Assistenzärzte bangen um die Ausbildung
Wer ist die oder der Nächste, fragt Roland Büchel, Leitender Arzt Angiologie und Innere Medizin? Wer gibt uns die Antworten, dass wir verstehen können, kommentiert Stephan Böhm, Leitender Arzt Innere Medizin und Gastroenterologie. Und Barbara Lienhardt, Kaderärztin der Intensivmedizin und Innere Medizin, macht sich Sorgen um die Zukunft des Spitals. Für die Mitarbeitenden, die Hausärzte, aber vor allem für die Patienten ist die Entlassung von Zerkiebel «ein Verlust von nicht abzuschätzendem Ausmass», schreibt zudem Reto Baldinger, Leitender Neurologe. Assistenzärzte bangen darüber hinaus um die Qualität der ärztlichen Ausbildung am Spital.
«Wir wollen wissen, was zur Absetzung eines bewährten, integren und weitum geschätzten Chefarztes geführt hat!», fordert Bruno Senn, Leitender Arzt Pneumologie. Wie konnte es soweit kommen? Der offizielle Grund: Unterschiedliche Auffassungen in der strategischen Ausrichtung und in Fragen der Zusammenarbeit mit den Entscheidungsgremien. Das kann vieles heissen. Mit den internen Abläufen vertraute Personen sagen, dass es unter anderem um die Ausrichtung der Neonatologie ging, die wieder reduziert werden soll.

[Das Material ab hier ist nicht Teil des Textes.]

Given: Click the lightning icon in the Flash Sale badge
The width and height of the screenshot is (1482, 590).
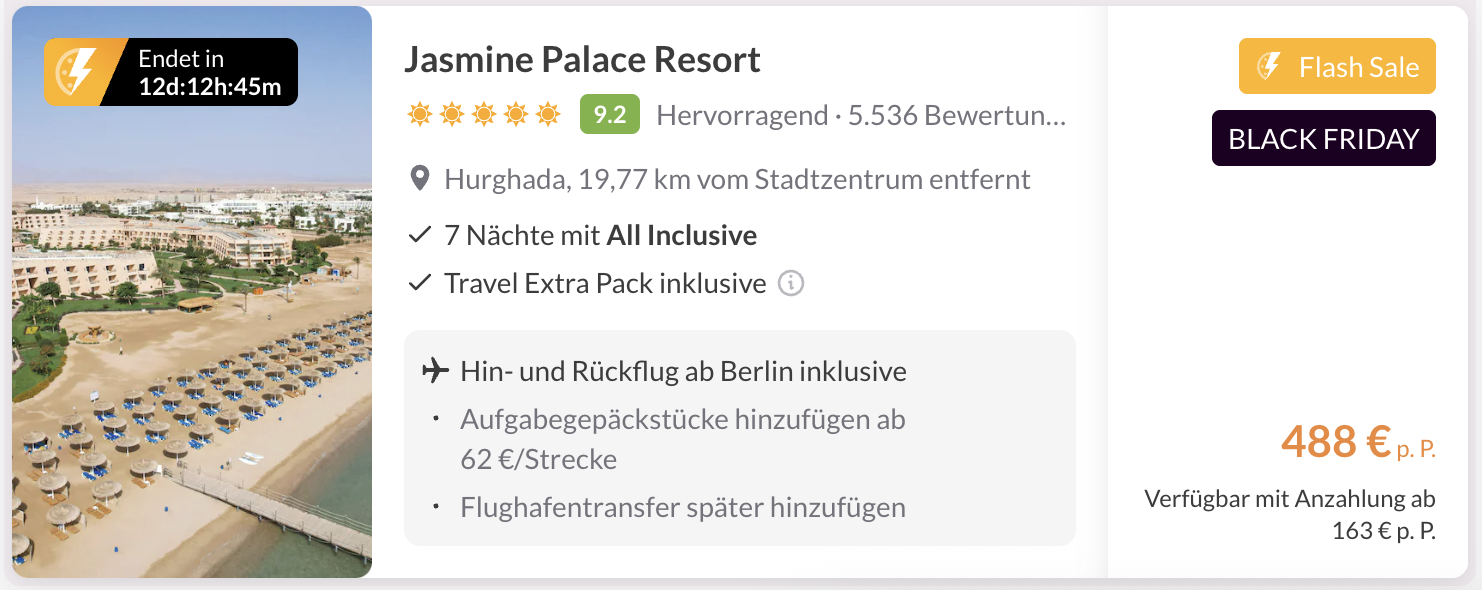Looking at the screenshot, I should click(x=1268, y=67).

Ökonomie und oder Medizin?
Ein weiterer möglicher Grund liegt mit abstrakter Sichtweise wohl darin, dass der Graben zwischen Medizin und Administration immer tiefer wird, die Beziehung zwischen Ökonomie und Medizin gestaltet sich immer wie schwieriger. Jurist Rolf Gilgen und seine Stellvertreterin, eine Ökonomin, vertreten wohl von Grund aus eine andere Perspektive als ein Mediziner. Meinungsverschiedenheiten zwischen Chefärzten und der vielfach medizinfernen Spitalleitung über strategische Ausrichtungen sind an der Tagesordnung. Die Gesellschaft für Allgemeine Innere Medizin und die Internistischen Chef- und Kaderärzte halten
in diesem Zusammenhang generell fest: «Es wäre an der Zeit, dass in den einseitig auf die Ökonomie fokussierten Spitalstrategien wieder gesellschaftlich wichtige Aspekte Einfluss gewinnen.» Hier öffnet sich allerdings ein weites Problemfeld, das wohl viel tiefer liegt und vor allem auch mit der aktuellen Gesundheitspolitik und dem Gesundheitssystem zu tun hat.